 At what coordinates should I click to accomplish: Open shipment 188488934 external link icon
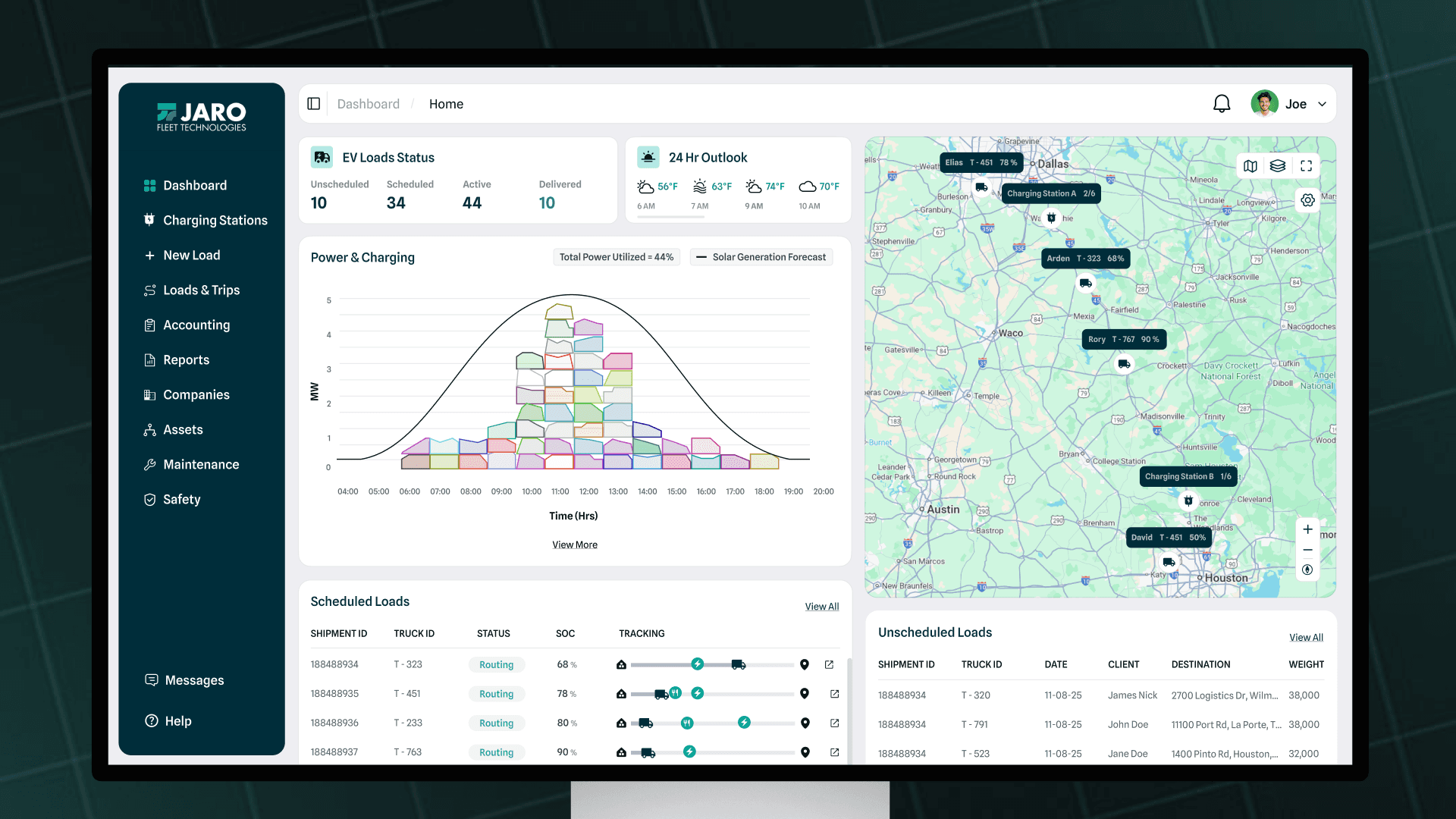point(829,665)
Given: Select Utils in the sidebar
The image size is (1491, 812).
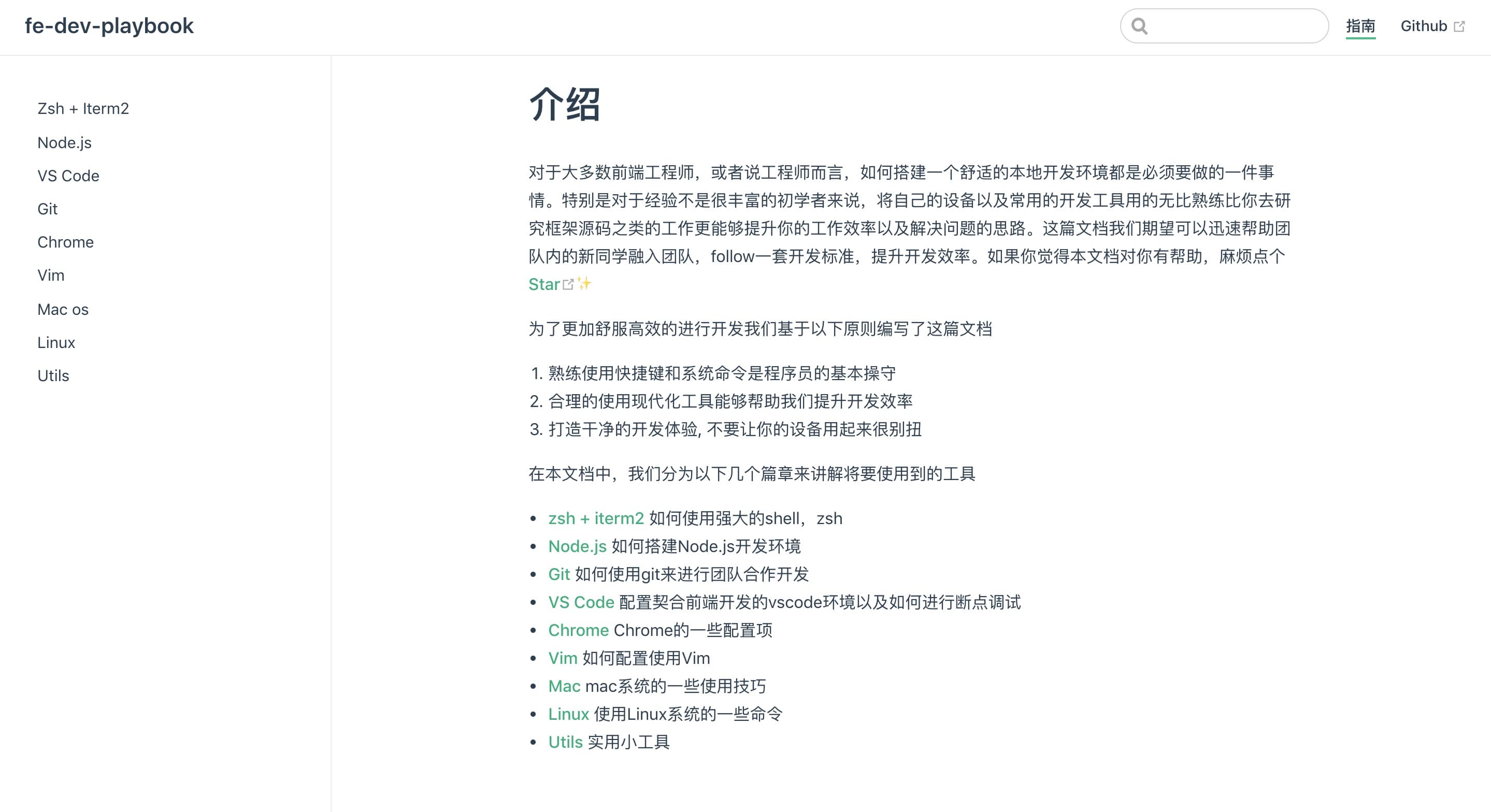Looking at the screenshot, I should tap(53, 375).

■ Required action
Without the pictures, repeat every record above exactly as written.

■ Written response
 At what coordinates should I click to accomplish: Open shipment 188488934 external link icon
point(829,665)
Given: Select Utils in the sidebar
The image size is (1491, 812).
Looking at the screenshot, I should tap(53, 375).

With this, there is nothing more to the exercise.